=== Work order ===
Give every wavenumber at which the text on polyaniline (PANI) spectra reports an FTIR absorption band for pure PANI.

━━━ Excerpted text ━━━

Fig. 3 displays the Raman scattering line spectrum of the pure PANI sample, revealing characteristic lines within the 1000 to 1800 cm⁻¹ range. The scattering lines at 1180, 1240, 1354, 1470, and 1565 cm⁻¹ correspond to specific molecular vibrations in PANI.

Fig. 3 Raman spectrum of pure PANI nanoparticles.

The line at 1180 cm⁻¹ signifies benzenoid C–H bending in the quinoid ring, while the 1240 cm⁻¹ line represents C–N stretching in delocalized polarons. At 1354 cm⁻¹, the semiquinoid structure of PANI emeraldine salt is evident. The 1470 cm⁻¹ line indicates C–C stretching in the benzenoid, and the 1565 cm⁻¹ line reflects C=N stretching in the quinoid ring. Additionally, the 1470 and 1565 cm⁻¹ lines are associated with C–N⁺ stretching and C=C stretching vibration modes of the quinoid ring.²⁹

Fourier Transform Infrared Spectroscopy (FTIR) was employed to ascertain the functional groups present in the synthesized materials. In Fig. 4, the FTIR spectra of polyaniline (PANI) are depicted. The pristine PANI, as illustrated in Fig. 4, exhibits characteristic absorption bands at 3343 cm⁻¹ (N–H band stretching vibration), 1601 cm⁻¹ (stretching vibration of the quinoid ring), and 1504 cm⁻¹ (stretching vibration of benzene rings). The C–N stretching vibration mode in the aromatic nitro-amine group (quinoid system) of doped polyaniline, detected at 1297 cm⁻¹, indicates its oxidation or protonation state. In-plane vibrations of C–H bending modes in structures, such as N–H stretching, benzene ring vibrations, quinoid ring vibrations, and C–N and C=N groups, are observed at 1173 cm⁻¹. This absorption band indicates the polymerization of polyaniline (PANI), reflecting the polar structure of its conducting protonated form. The absorption band at 820 cm⁻¹ indicates out-of-plane C–H vibrations in a 1,4-disubstituted aromatic ring.^30,31

Fig. 4 FT-IR spectra of pure PANI nanoparticles.

━━━ Available data ━━━

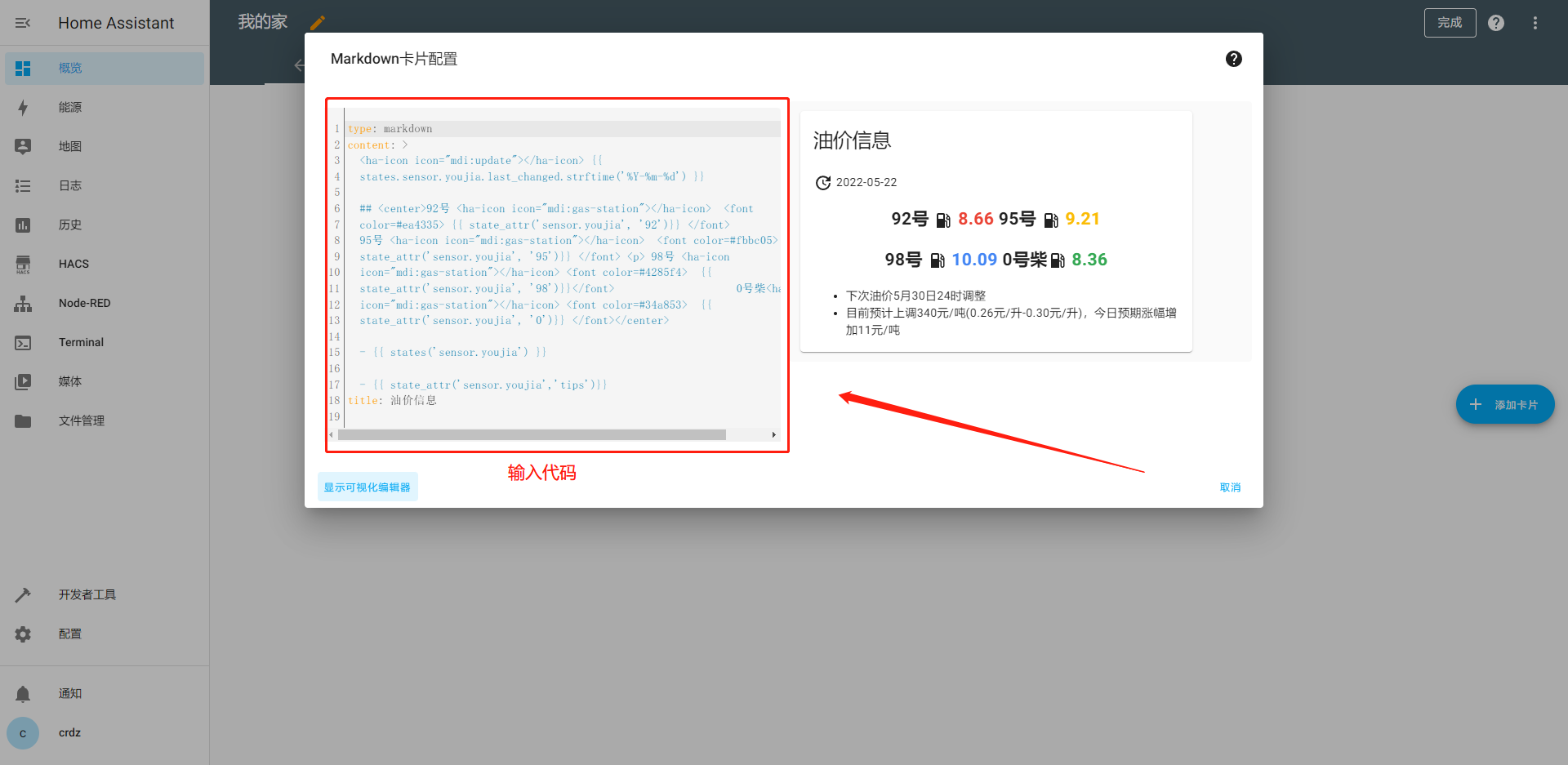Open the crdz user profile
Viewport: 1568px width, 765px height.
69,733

━━━

=== Task answer ===
3343 cm⁻¹, 1601 cm⁻¹, 1504 cm⁻¹, 1297 cm⁻¹, 1173 cm⁻¹, 820 cm⁻¹